Jìngjué 淨覺 (683–750, DILA A001121, Wikidata Q45560319, CBDB 93916), lay surname Wéi 韋, was the shù dì 庶弟 (younger half-brother) of the Empress Wéi of the Táng emperor Zhōngzōng. Despite imperial favour, Jìngjué refused ennoblement and entered monastic life at the Tàiháng shān 太行山; ordained there; studied first under Shénxiù at the Chāng’ānLuòyáng imperial Chán court (708–706), then after Shénxiù’s death under Xuánzé 玄賾 (Jìngjué’s main teacher per DILA). Composed the Lèngjiā shī zī jì at the Tàiháng shān Língquángǔ 靈泉谷 (“Spirit-Spring Valley”); later resided at the Dàānguó sì 大安國寺 in Chāng’ān.

Dating bracket: notBefore 710 (earliest plausible composition after Jìngjué’s completed study under both Shénxiù and Xuánzé), notAfter 730 (working terminus ante quem; the text does not postdate Jìngjué’s mature Chāng’ān period). Jìngjué died in 750 but the Lèngjiā shī zī jì does not reflect events from his late life. Catalog dynasty 唐.

Translations and research

  • Yanagida Seizan 柳田聖山 1971. 《初期の禪史 I》 and 1976 《初期の禪史 II》. Chikuma Shobō. The foundational critical edition and annotated Japanese translation with extensive apparatus.
  • McRae, John R. 1986. The Northern School and the Formation of Early Ch’an Buddhism. Hawai’i. Extensive translation and analysis.
  • Faure, Bernard. 1989. Le traité de Bodhidharma: Première anthologie du bouddhisme Chan. Paris: Le Mail (French translation).
  • Adamek, Wendi L. 2007. The Mystique of Transmission: On an Early Chan History and Its Contexts. Columbia. Extended monograph treatment.
  • 印順 1971. 《中國禪宗史》. Zhèngwén Chūbǎnshè.

Other points of interest

The Lèngjiā shī zī jì’s doctrinal stance — treating the Lèngjiā jīng 楞伽經 (Laṅkāvatāra-sūtra) as the canonical scriptural foundation of the Chán lineage — is the distinctive Northern-School position.

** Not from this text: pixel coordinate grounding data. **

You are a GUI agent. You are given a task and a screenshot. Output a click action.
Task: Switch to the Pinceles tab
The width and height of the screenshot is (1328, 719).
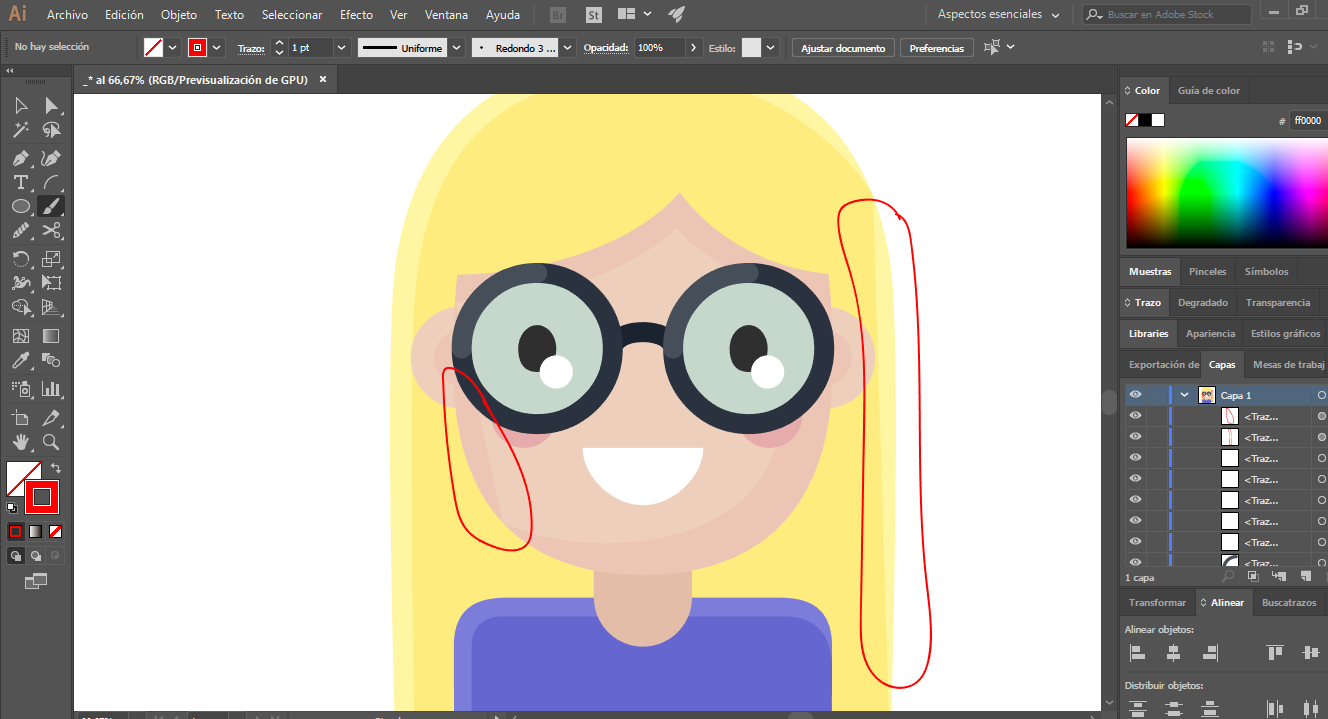click(1207, 271)
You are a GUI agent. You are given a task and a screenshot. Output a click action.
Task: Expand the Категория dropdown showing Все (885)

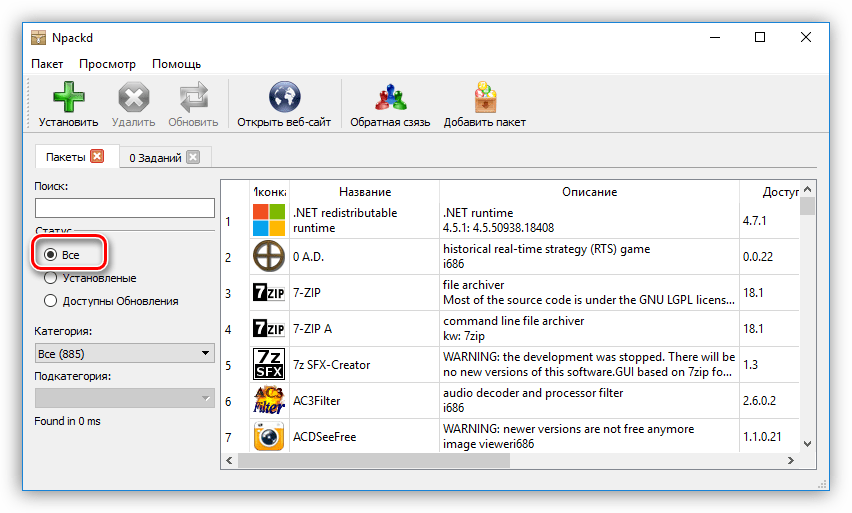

The Southern School’s subsequent displacement of the Lèngjiā jīng with the Jīn’gāng jīng 金剛經 (Vajracchedikā) as the central scripture (per the opening of the Tánjīng KR6q0082) is a direct polemical rejection of the Jìngjué-style lineage-thinking this text codifies.

The loss of the text from the mainstream canonical tradition and its survival only through Dūnhuáng manuscript witnesses is characteristic of the broader fate of Northern-School primary sources in the post-Shénhuì period. The rediscovery of the Dūnhuáng manuscripts in the early 20th century by Paul Pelliot and Sir Aurel Stein made the Lèngjiā shī zī jì available to modern scholarship and has fundamentally reshaped the scholarly understanding of early Chán lineage-history.

Jìngjué’s unique position — aristocratic birth (imperial-consort kin), Northern-School monastic training, extensive doctrinal sophistication — makes him the first major Chán historiographer in the tradition, and the Lèngjiā shī zī jì accordingly an exceptionally articulate primary source for the first-person 8th-century Northern-School doctrinal self-understanding.